* _Petunjuk Kerja_:
1) Salin tanpa perubahan bagian teks tentang reklamasi Pantai Mutiara di antara "Di Indonesia, kawasan" dan "itu cukup SD.", termasuk kedua bagian itu.
2) Jawab pertanyaan berikut berdasarkan teks tentang reklamasi Pantai Mutiara.
(a) Berapa luas reklamasi Pantai Mutiara?
(b) Apa yang terdapat di bawah pesisir Jakarta?
(c) Sampai kedalaman berapa karung goni diturunkan?
3) Teruskan teks tentang reklamasi Pantai Mutiara, dimulai setelah kalimat terakhirnya.

* _Teks Halaman_:
________________________
Baca berita tanpa iklan. Gabung Kompas.com+

Hendro Gondokusumo: Intiland Pionir Reklamasi di Asia Tenggara

Kompas.com - 16/02/2010, 22:23 WIB

Di Indonesia, kawasan pesisir pantai kurang diperhatikan. Ini warisan Belanda yang lebih mengutamakan pembangunan di daratan.

Padahal menurut saya, reklamasi merupakan konsep yang bagus. Ada yang tidak percaya, ada yang memuji. Tapi yang pasti waktu itu saya sudah mantab membangun reklamasi Pantai Mutiara. Mengapa? Saya melihat, di luar negeri, pantai sebenarnya kawasan paling mahal. Kalau pengusaha properti sudah berhasil melakukan reklamasi, jika diukur dalam bidang pendidikan, artinya pengusaha itu sudah lulus PhD. Tapi kalau hanya membangun rumah, ya itu cukup SD.

Reklamasi Pantai Mutiara dikembangkan seluas 110 hektar. Saya dinilai banyak orang, "berani mati". Bayangkan, tingkat kesulitan dalam pembangunan reklamasi sangat tinggi. Kita melakukan reklamasi di satu titik, besoknya bisa bergeser sejauh 14 meter. Tapi saya bersyukur, tidak ada pekerja yang menjadi korban kecelakaan kerja.

Kedalaman reklamasi di Pantai Mutiara mencapai 3 meter sampai 5 meter. Yang menjadi persoalan, pesisir Jakarta semuanya lumpur. Ini beda dengan Singapura, di dasarnya merupakan bebatuan. Di Australia, di bawahnya pasir. Tapi di Jakarta, di bawahnya lumpur.

Kalau kami hanya sekadar reklamasi, tidak akan kuat. Jadi kami bekerja sama dengan universitas di Singapura membuat konsep dengan menurunkan karung goni hingga 10 meter-15 meter. Konsep ini mirip dengan sumbu kompor. Kami mencari cara agar air dalam lumpur dapat disedot keluar. Tekniknya banyak sekali dan mahal. Ini karena kami ingin yang terbaik, kami coba dengan berbagai konsep. Kami datangkan pasir dari pulau-pulau di Indonesia. Sungguh ini bukan pekerjaan yang mudah.

Kami pengembang pertama yang menggunakan tiang pancang untuk membangun rumah. Soal banjir, memang ada, karena air pasang sering mendadak naik. Tadinya saya tidak setuju dengan sistem polder, tapi sekarang kami membuat polder agar dapat memompa air yang cenderung terus naik.
________________________
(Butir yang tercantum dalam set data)

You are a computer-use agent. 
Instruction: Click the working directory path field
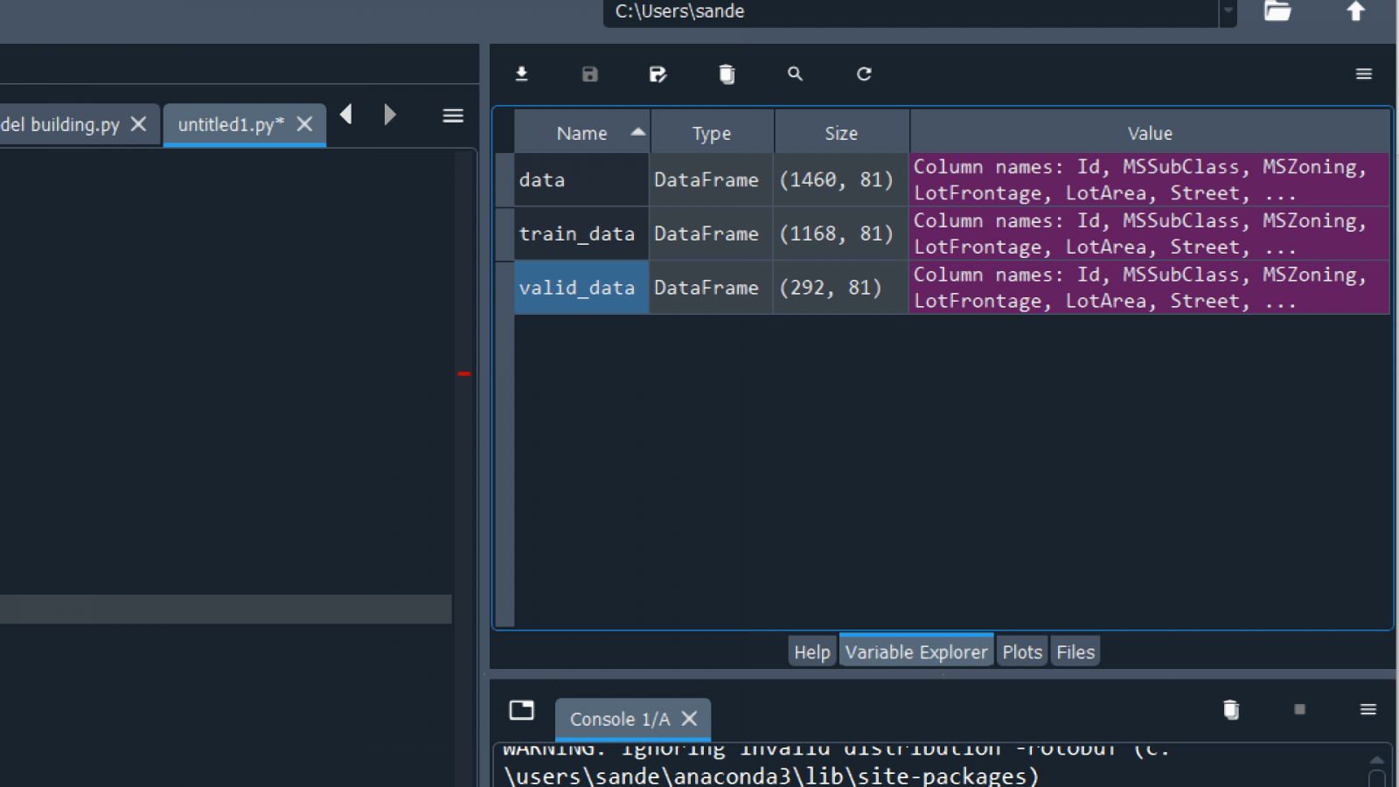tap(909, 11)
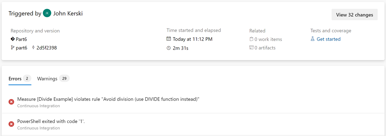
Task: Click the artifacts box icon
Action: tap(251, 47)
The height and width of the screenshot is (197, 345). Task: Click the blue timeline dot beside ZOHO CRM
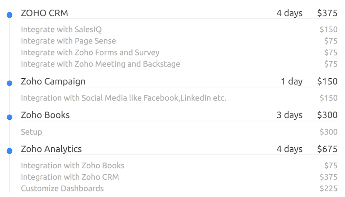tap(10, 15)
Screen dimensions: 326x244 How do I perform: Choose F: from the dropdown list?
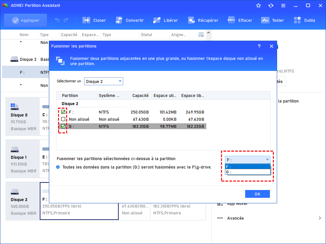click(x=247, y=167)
________________________
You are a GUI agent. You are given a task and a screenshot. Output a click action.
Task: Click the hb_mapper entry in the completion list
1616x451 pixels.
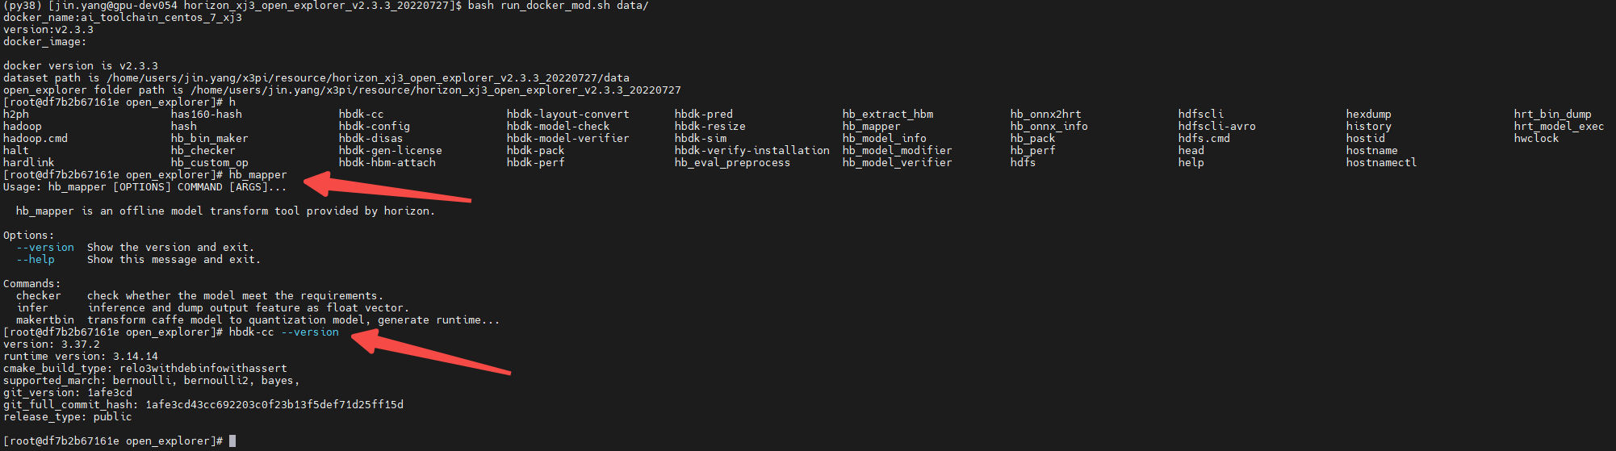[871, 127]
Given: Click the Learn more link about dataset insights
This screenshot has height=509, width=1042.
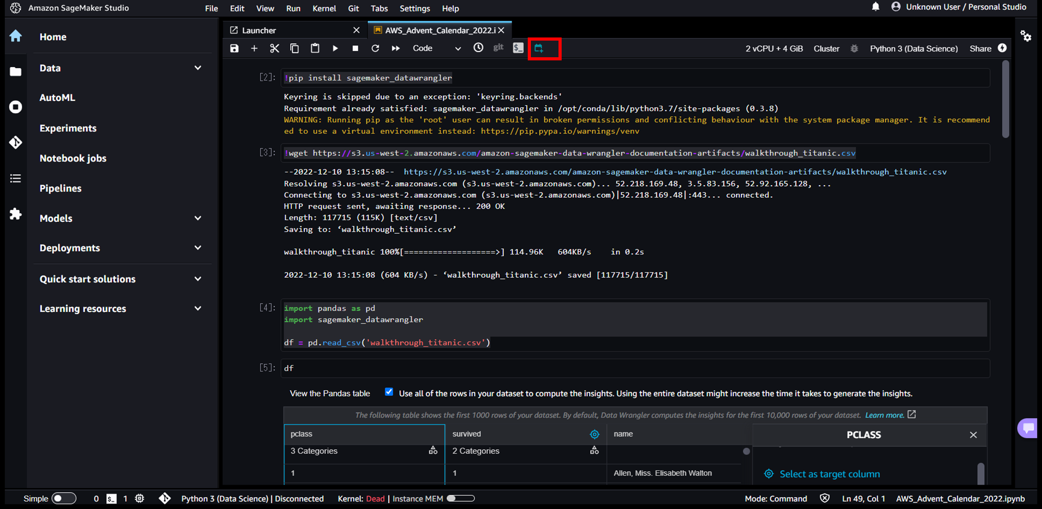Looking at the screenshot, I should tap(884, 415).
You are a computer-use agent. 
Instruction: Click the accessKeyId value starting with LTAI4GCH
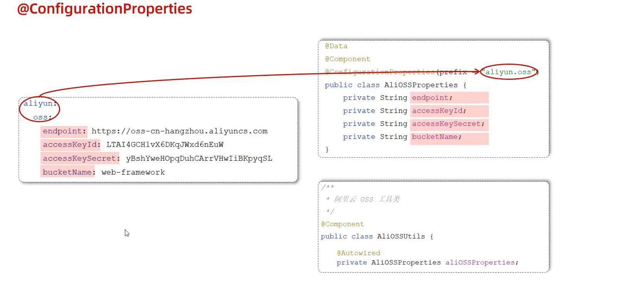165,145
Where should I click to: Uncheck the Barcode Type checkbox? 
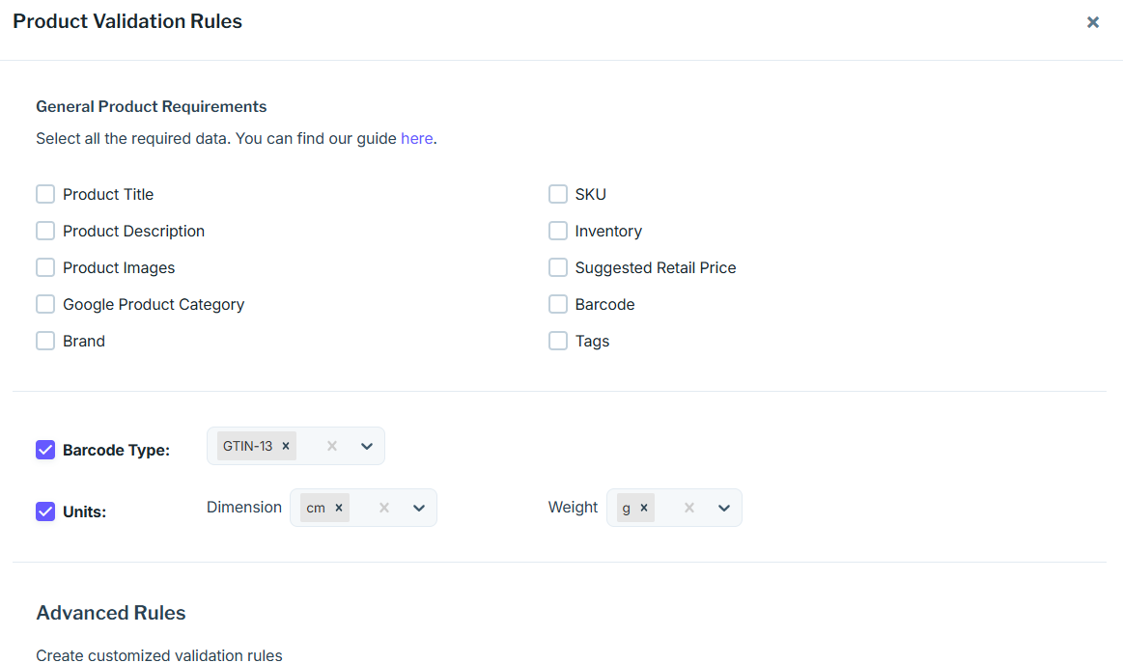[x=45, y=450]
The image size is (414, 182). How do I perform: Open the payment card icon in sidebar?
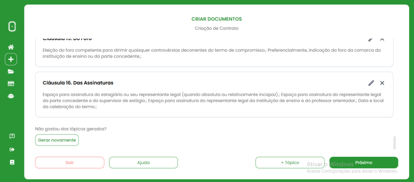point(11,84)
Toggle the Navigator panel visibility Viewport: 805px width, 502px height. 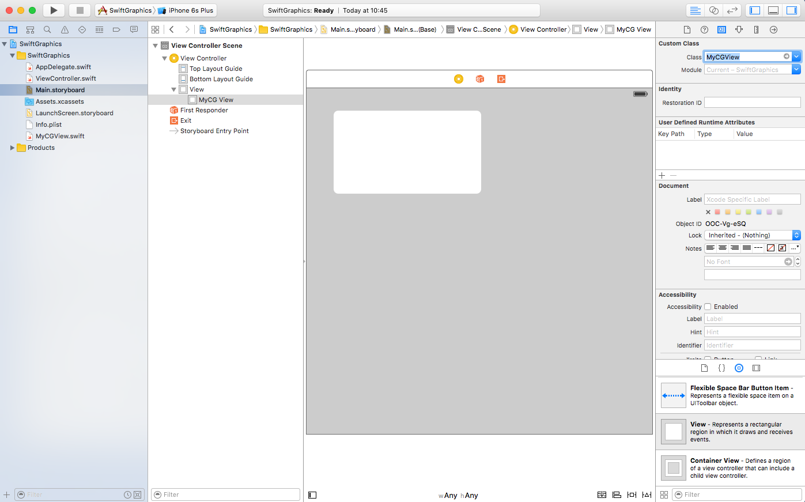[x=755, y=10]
________________________
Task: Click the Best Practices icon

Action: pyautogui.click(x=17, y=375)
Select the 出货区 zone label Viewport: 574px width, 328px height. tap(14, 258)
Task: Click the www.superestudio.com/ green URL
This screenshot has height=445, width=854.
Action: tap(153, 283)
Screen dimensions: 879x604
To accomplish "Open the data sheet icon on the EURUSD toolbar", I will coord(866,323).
________________________
* _Kumpulan Jawaban_:
1)
Di Indonesia, kawasan pesisir pantai kurang diperhatikan. Ini warisan Belanda yang lebih mengutamakan pembangunan di daratan.

Padahal menurut saya, reklamasi merupakan konsep yang bagus. Ada yang tidak percaya, ada yang memuji. Tapi yang pasti waktu itu saya sudah mantab membangun reklamasi Pantai Mutiara. Mengapa? Saya melihat, di luar negeri, pantai sebenarnya kawasan paling mahal. Kalau pengusaha properti sudah berhasil melakukan reklamasi, jika diukur dalam bidang pendidikan, artinya pengusaha itu sudah lulus PhD. Tapi kalau hanya membangun rumah, ya itu cukup SD.

2)
(a) 110 hektar.
(b) Lumpur.
(c) 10 sampai 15 meter.

3)
Setelah sukses dengan reklamasi Pantai Mutiara, Intiland membangun proyek prestisius lainnya, Regatta di lahan reklamasi paling ujung. Kabarnya arsitek Regatta sama dengan arsitek yang merancang The Burj Khalifa di Dubai?
Benar, Regatta berlokasi di ujung Pantai Mutiara dan merupakan bagian dari reklamasi. Kami membangun 10 menara apartemen dan satu hotel bintang lima di kawasan itu. Arsitek yang merancang Regatta, memang sama dengan yang merancang The Burj of Arab, sekarang menjadi The Burj Khalifa, yaitu Atkins dari Inggris.

Kami melihat proyek The Burj Khalifa yang juga dibangun di lahan reklamasi. Kami minta arsitek yang sama karena Atkins itu kan perusahaan besar dengan 300-an arsitek. Kalau tidak, saya tidak mau. Akhirnya arsitek The Burj Khalifa itu sendiri yang datang ke Jakarta dan merancang Regatta.

Intiland Tower, yang sebelumnya dikenal dengan nama Dharmala Intiland, yang dibangun tahun 1980-an sudah memikirkan konsep hemat energi...
Tahun 1980-an, Intiland Tower dibangun mulai dari nol di tangan saya. Awalnya ada arsitek asal Amerika, Rudolph yang belum pernah tahu tentang Indonesia. Lalu saya ajak dia ke Bandung, Yogyakarta, Surabaya, Jakarta, dan Bali. Saya bilang mengapa kita harus memindahkan gedung-gedung yang ada di New York dan Tokyo ke Jakarta, padahal Jakarta punya ciri khas cuaca sendiri.

Kita lihat, rumah-rumah di Indonesia memiliki ciri atap miring. Dua ribu tahun lalu belum ada arsitek dan pemilik rumah belum mengenal desain. Kemungkinan besar dulu atap rumah rata, tapi karena sering hujan dan atap bocor, atap dimiringkan. Lalu kami berpikir, mengapa Intiland tidak mendesain gedung seperti itu? Saya tanya Rudolph apakah dia bisa merancang gedung seperti yang bayangkan, dia menjawab bisa. Dan seperti Anda lihat sendiri, Intiland Tower yang dibangun tahun 1980-an sudah green building.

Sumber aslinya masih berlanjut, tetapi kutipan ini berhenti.